# How to convert an electrical panel into a junction box



## jar546 (Jan 5, 2016)

How to convert an electrical panel into a junction box when you raise the main panel to the first floor to comply with the flood plain ordinance


----------



## Msradell (Jan 5, 2016)

I'm assuming that this hasn't yet been inspected and obviously hasn't passed inspection. Looks like whoever did it had a lot of practice with macramé!


----------



## jar546 (Jan 5, 2016)

> I'm assuming that this hasn't yet been inspected and obviously hasn't passed inspection. Looks like whoever did it had a lot of practice with macramé!

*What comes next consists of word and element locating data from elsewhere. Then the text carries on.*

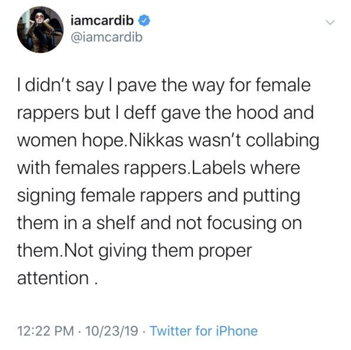Click the word "attention" on last line
The image size is (351, 350).
click(53, 278)
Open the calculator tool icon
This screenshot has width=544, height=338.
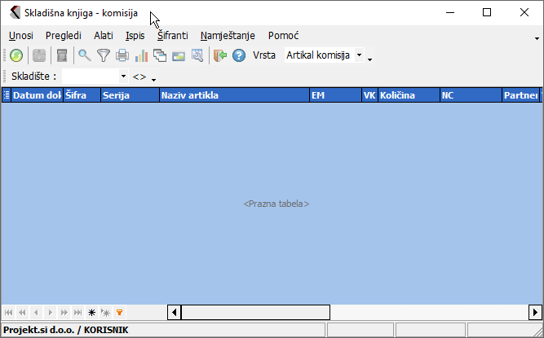coord(61,55)

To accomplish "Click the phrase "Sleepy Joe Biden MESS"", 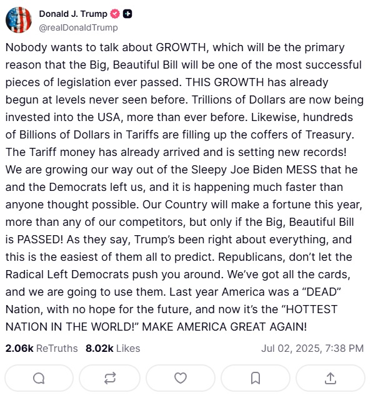I will tap(254, 170).
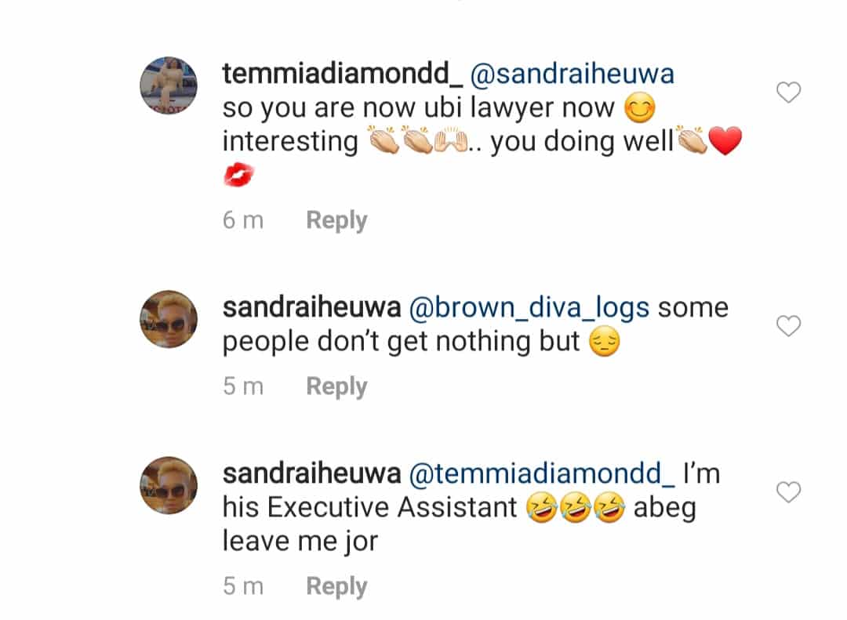Open temmiadiamondd_ username in first comment
This screenshot has width=847, height=620.
(x=343, y=74)
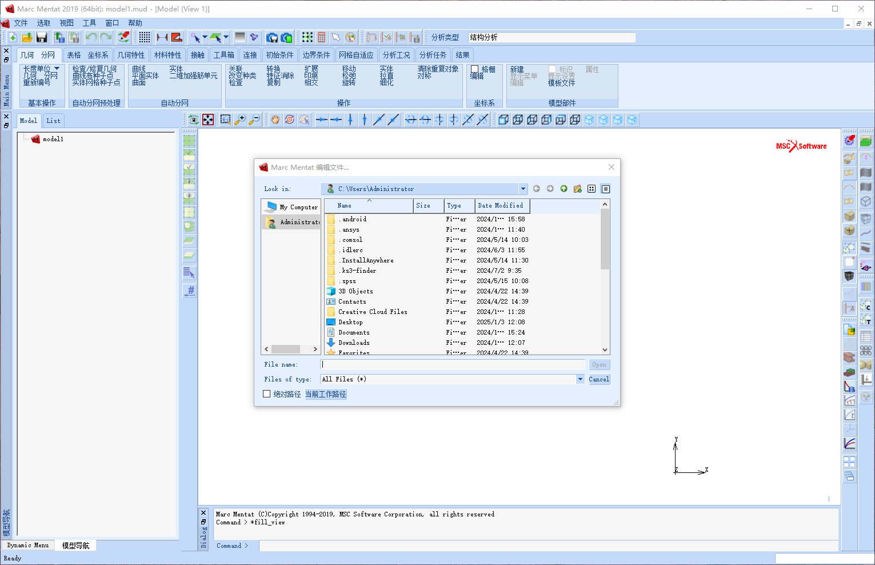Switch file dialog to detail view
This screenshot has height=565, width=875.
click(606, 189)
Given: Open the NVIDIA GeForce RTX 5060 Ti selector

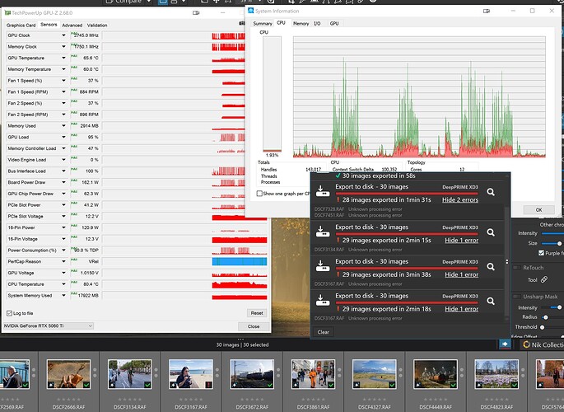Looking at the screenshot, I should (49, 325).
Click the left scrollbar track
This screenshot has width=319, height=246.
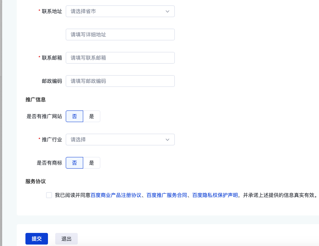click(2, 124)

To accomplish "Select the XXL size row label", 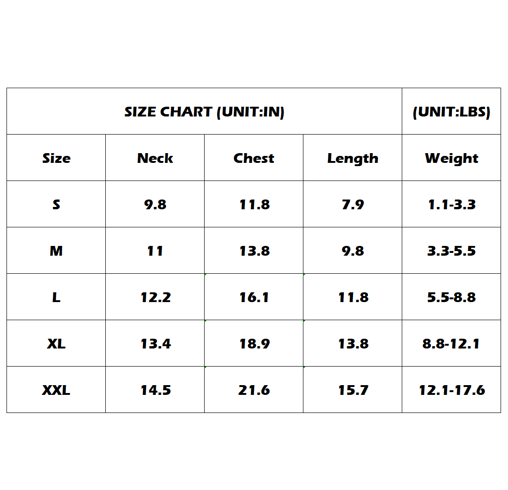I will coord(56,390).
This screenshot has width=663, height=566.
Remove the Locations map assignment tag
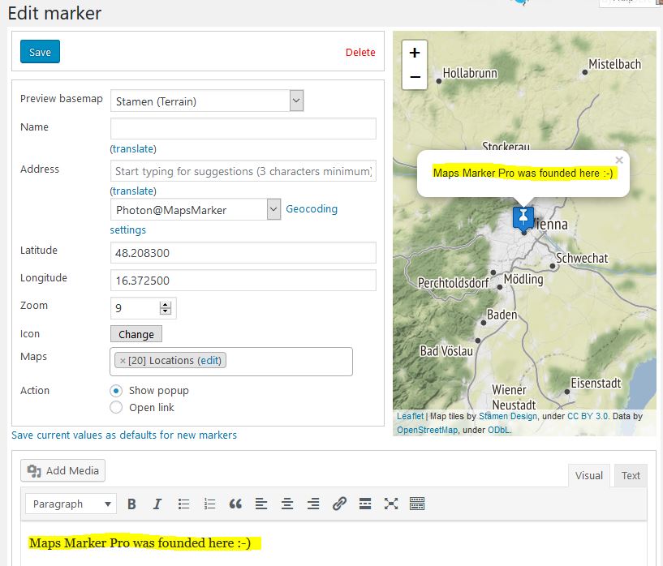click(x=123, y=359)
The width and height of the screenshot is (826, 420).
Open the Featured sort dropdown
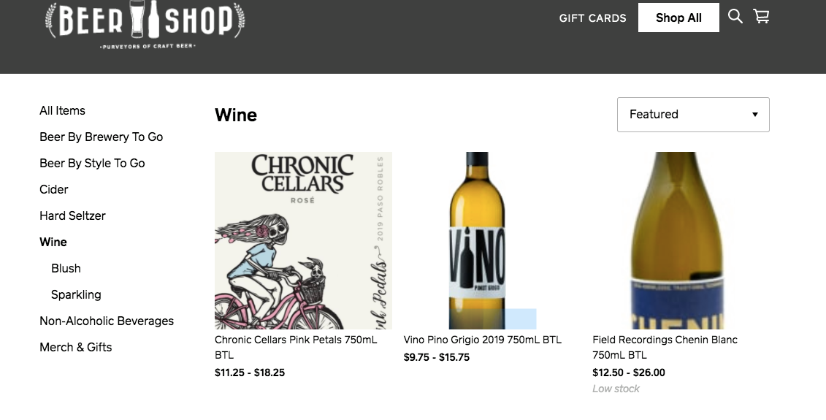692,115
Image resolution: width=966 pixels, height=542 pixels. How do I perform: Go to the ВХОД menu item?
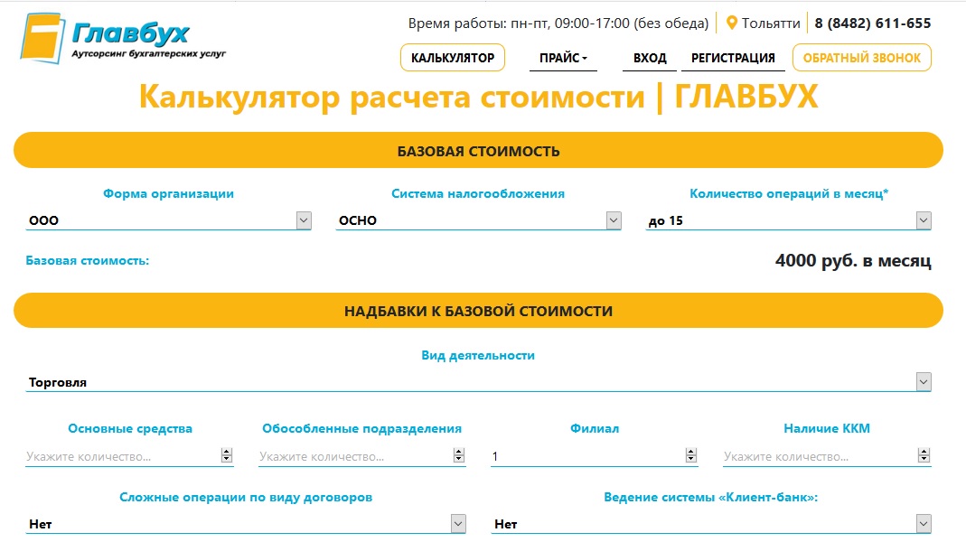pyautogui.click(x=650, y=58)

Ha, nope.  It was inspected.  We were brought in privately for another reason and found this.  Not uncommon in northeaster Pennsylvania


----------



## Msradell (Jan 6, 2016)

> Ha, nope. It was inspected. We were brought in privately for another reason and found this. Not uncommon in northeaster Pennsylvania


I would think that area would get a lot of influence from the NY, NJ, etc. areas and you would be knee-deep in permit and inspection requirements! Hard to believe they get away with stuff like this.


----------



## jar546 (Jan 6, 2016)

I have to be honest with you.  Much of the Poconos has a lot of contractors from NY & NJ that talk a good game and talk about how tough NJ is but the proof isn't in the pudding.  A lot of their work leaves a lot to be desired.  So, either the enforcement over there isn't as tough as they say or they are working in PA because they can't in NY NJ....  Who knows.


----------